**Dataset items**
++++++++
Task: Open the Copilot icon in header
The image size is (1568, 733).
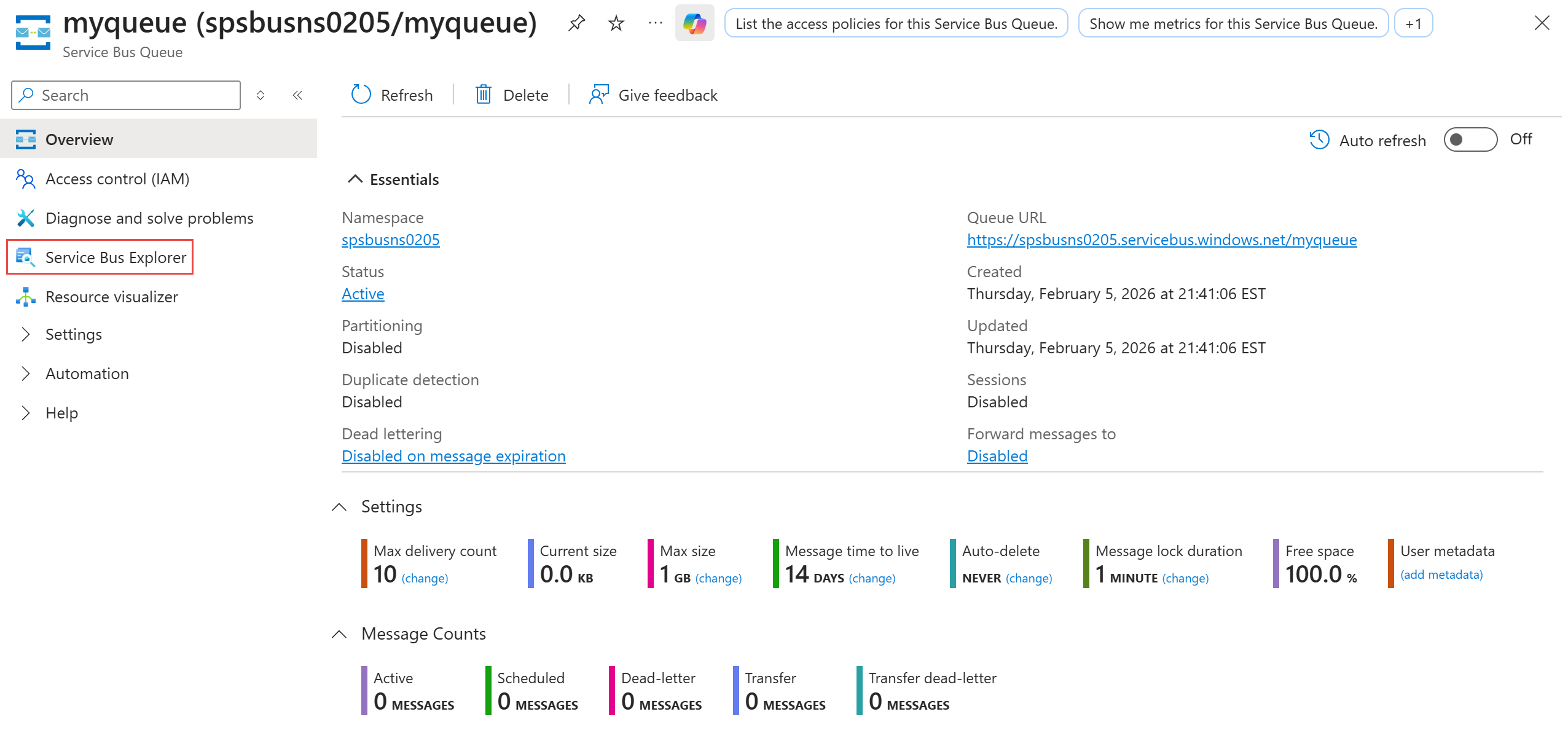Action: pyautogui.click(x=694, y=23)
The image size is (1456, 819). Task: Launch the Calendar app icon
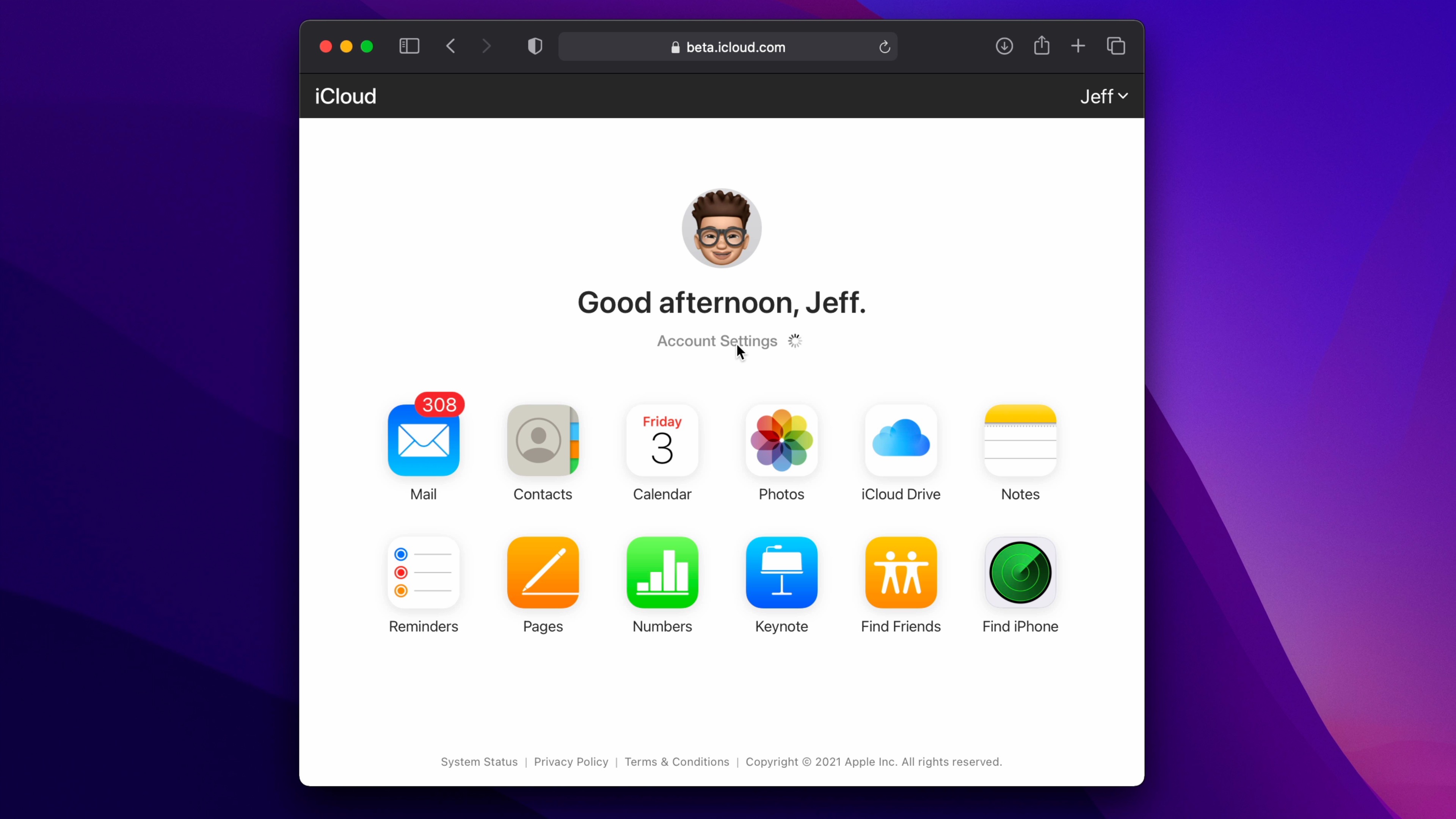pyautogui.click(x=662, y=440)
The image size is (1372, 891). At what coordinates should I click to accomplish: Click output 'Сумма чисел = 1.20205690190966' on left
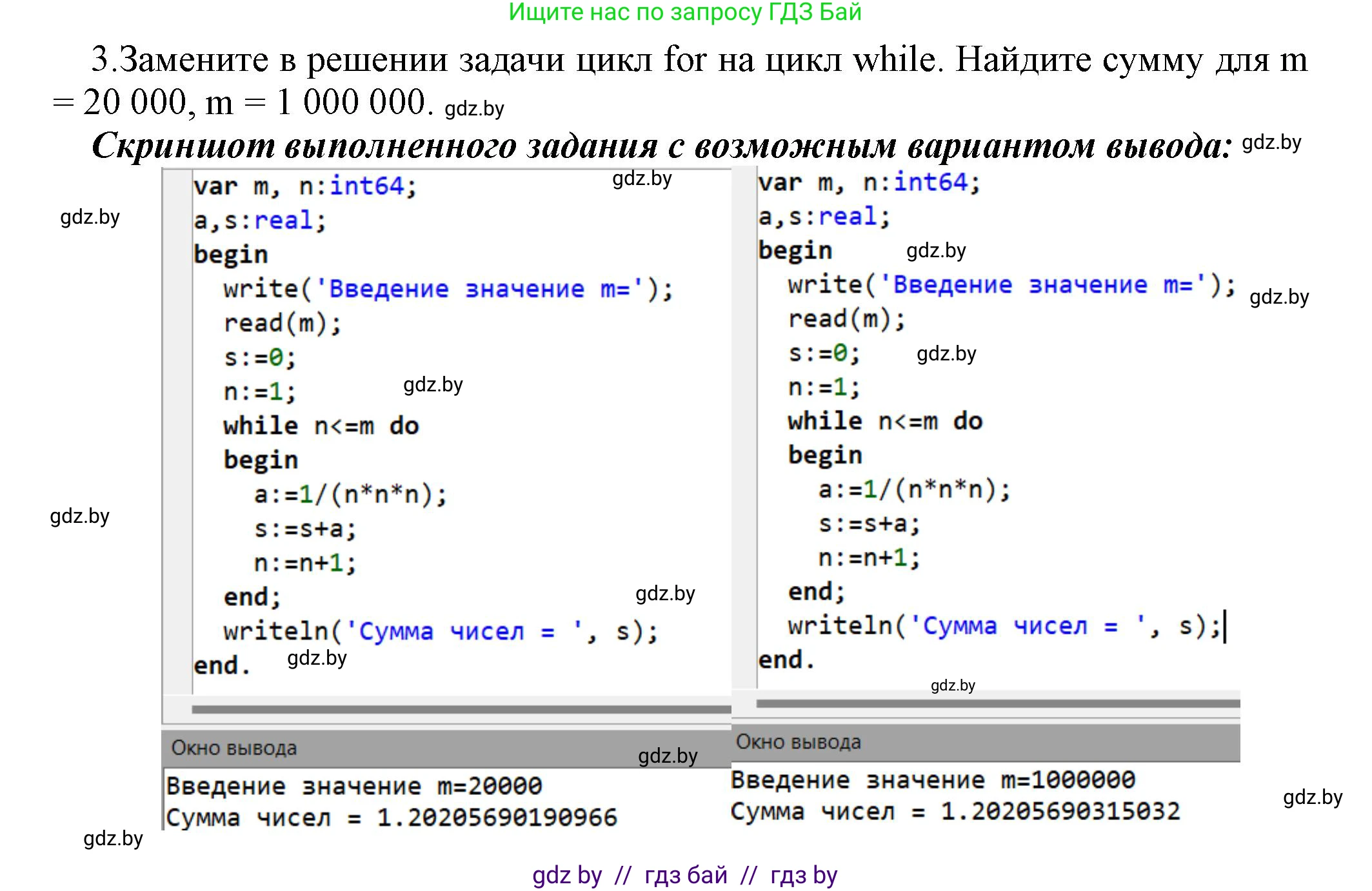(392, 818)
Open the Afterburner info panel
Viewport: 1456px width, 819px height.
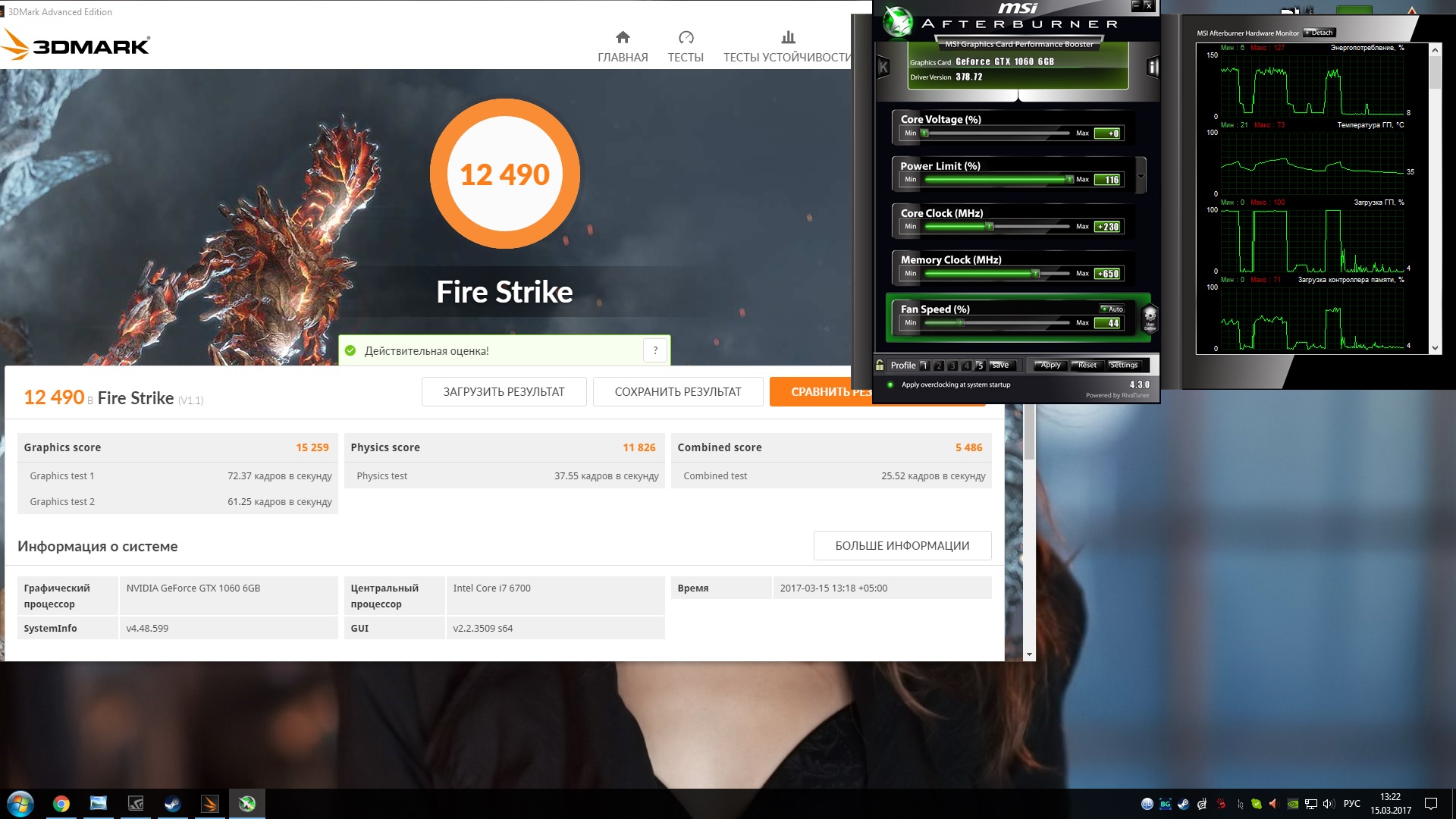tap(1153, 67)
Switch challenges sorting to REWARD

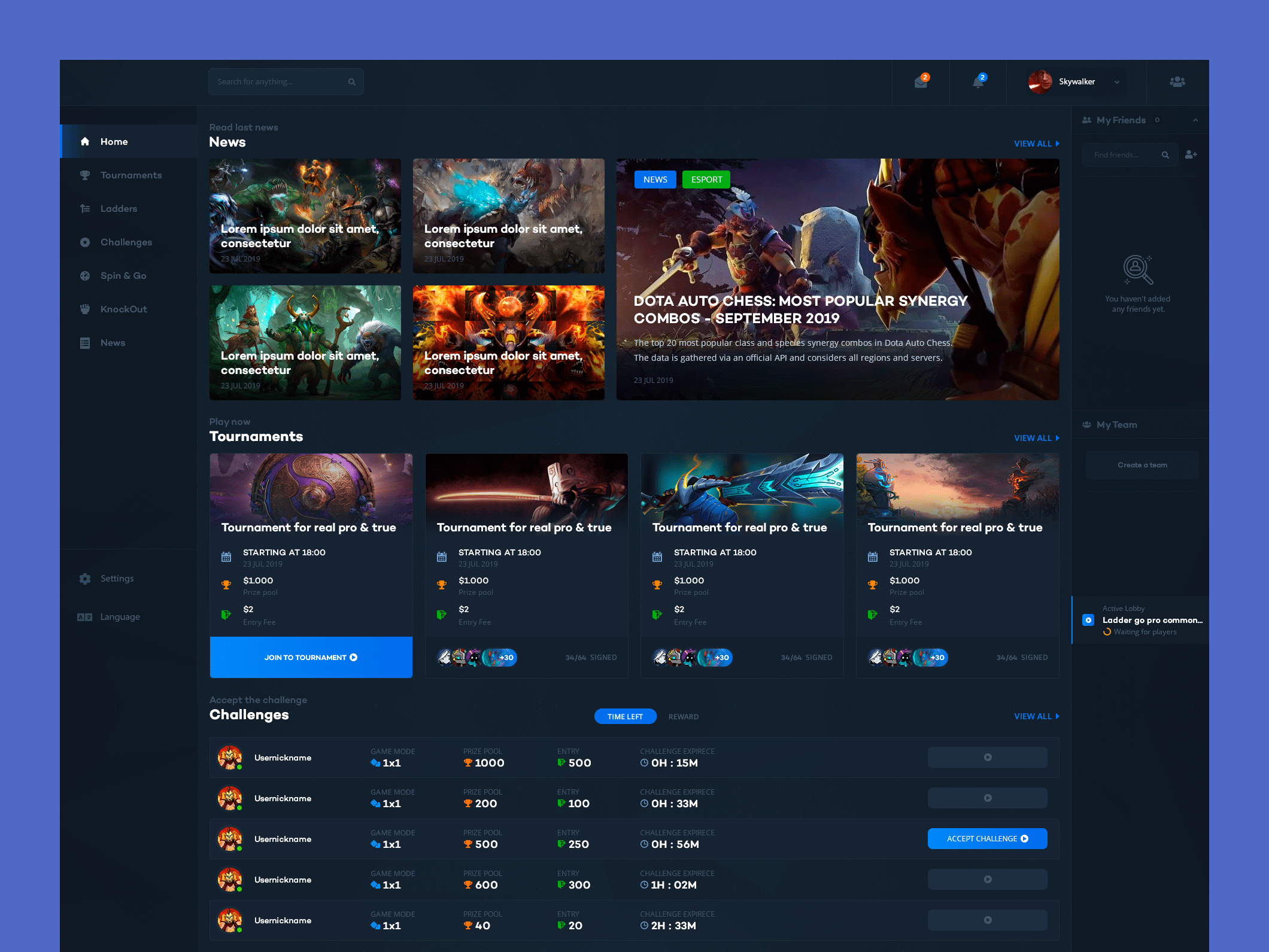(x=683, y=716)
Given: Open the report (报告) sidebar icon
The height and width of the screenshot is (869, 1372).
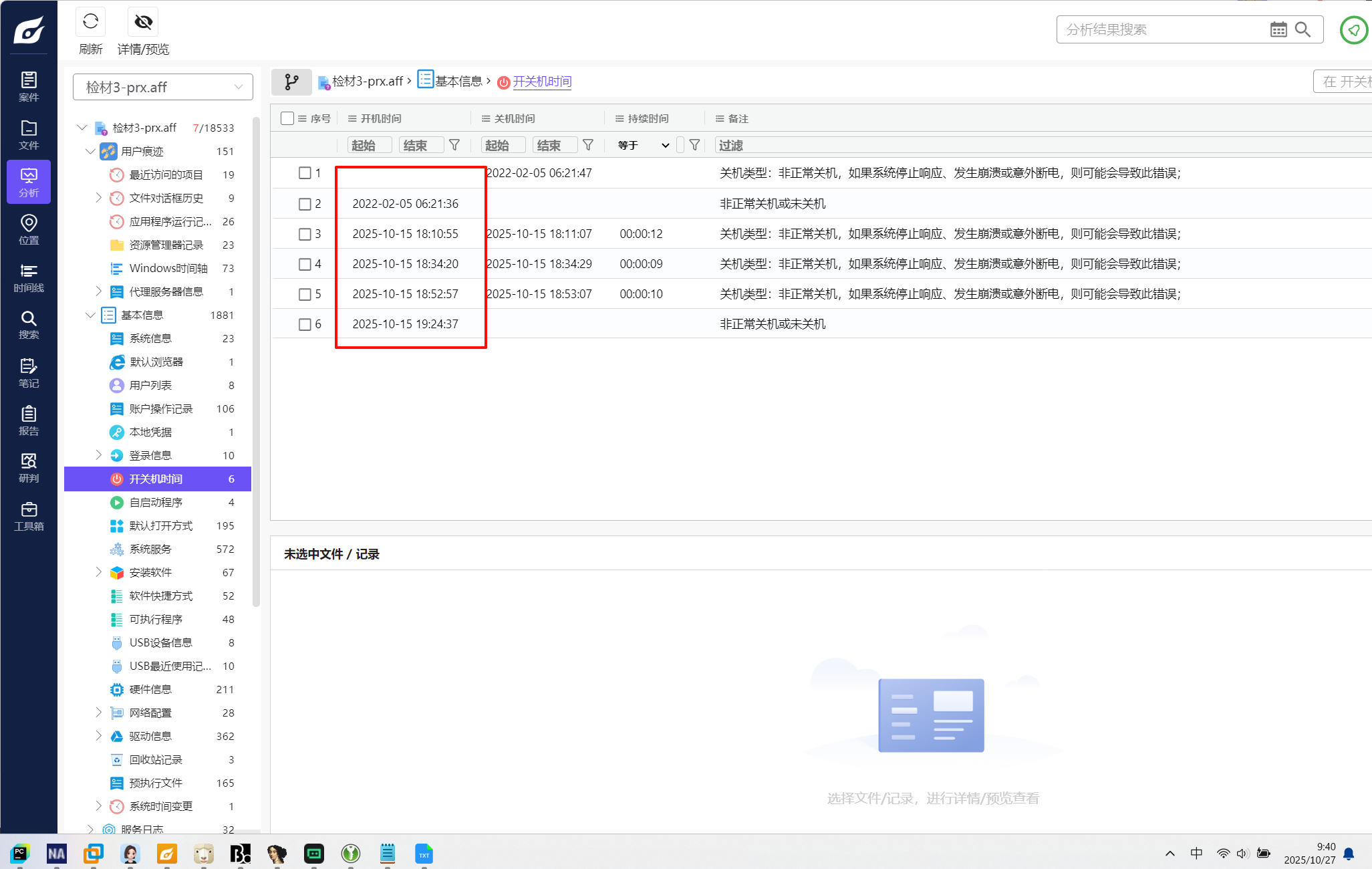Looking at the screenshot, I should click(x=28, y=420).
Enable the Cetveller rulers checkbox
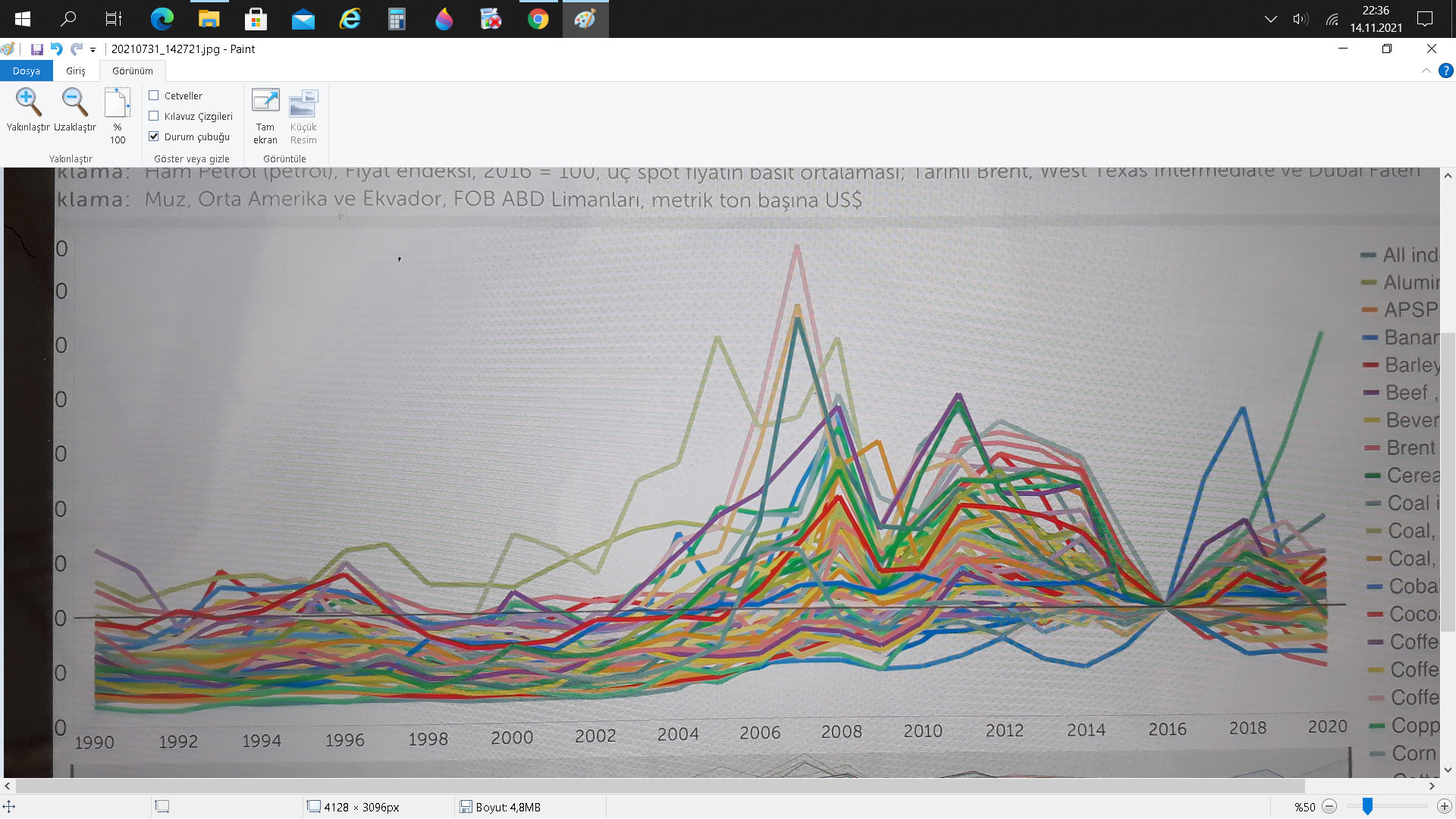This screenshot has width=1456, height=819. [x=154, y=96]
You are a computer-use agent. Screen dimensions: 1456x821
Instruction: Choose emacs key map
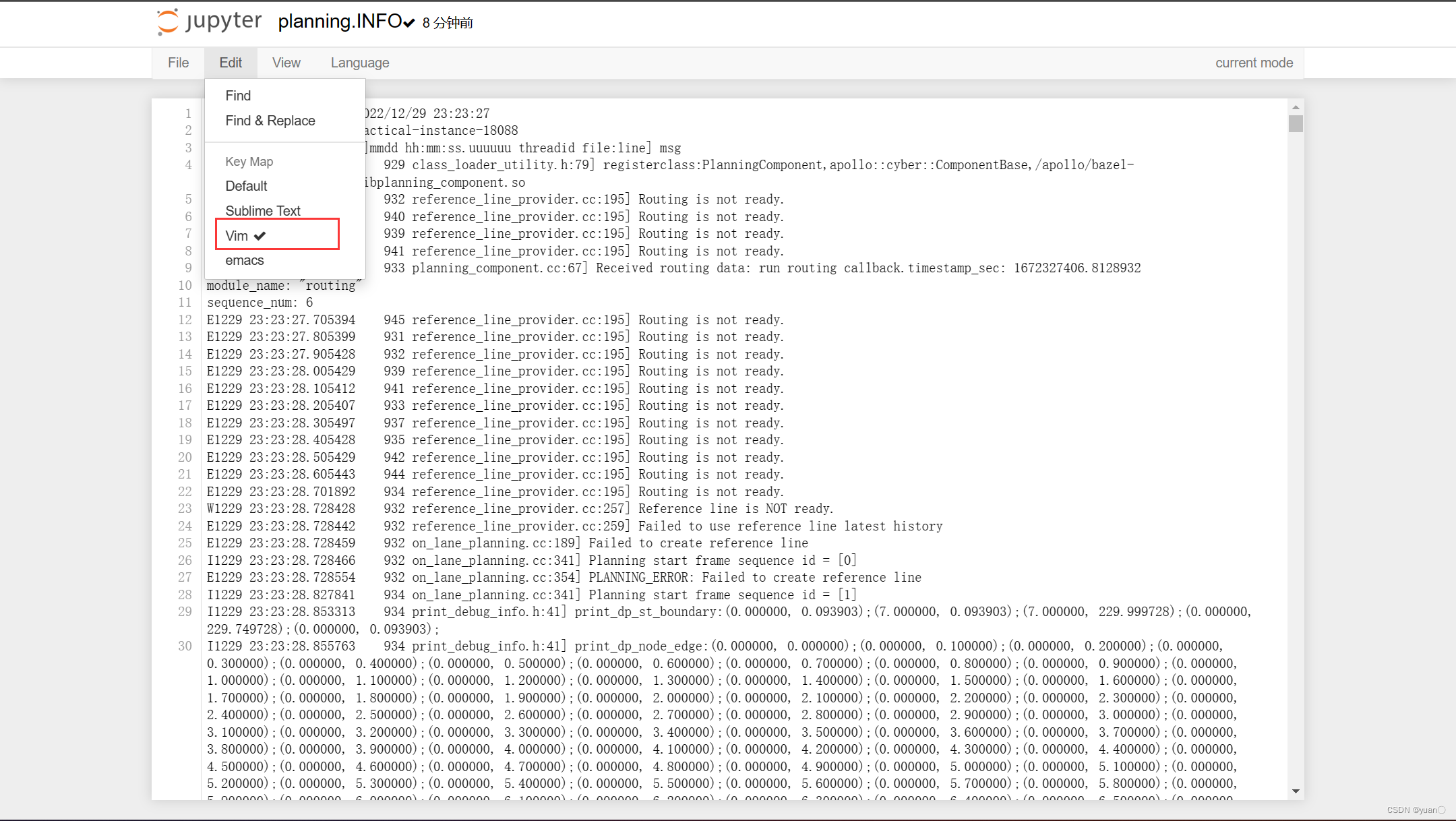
++++++++
**Exercise description**
Output the full set of records above without changing a word, and drop the images.

**Answer to this task**
Task: Open the Copilot icon in header
The image size is (1568, 733).
Action: pyautogui.click(x=694, y=23)
The image size is (1456, 819). Task: Launch the Calendar app icon
pyautogui.click(x=662, y=440)
The image size is (1372, 891). At what coordinates should I click to accomplish: Click output 'Сумма чисел = 1.20205690190966' on left
(392, 818)
Open the Afterburner info panel
Viewport: 1456px width, 819px height.
tap(1153, 67)
Switch challenges sorting to REWARD

(x=683, y=716)
Given: Open the report (报告) sidebar icon
The height and width of the screenshot is (869, 1372).
Looking at the screenshot, I should click(x=28, y=420).
Enable the Cetveller rulers checkbox
This screenshot has width=1456, height=819. [x=154, y=96]
You are a computer-use agent. Screen dimensions: 1456x821
Instruction: Choose emacs key map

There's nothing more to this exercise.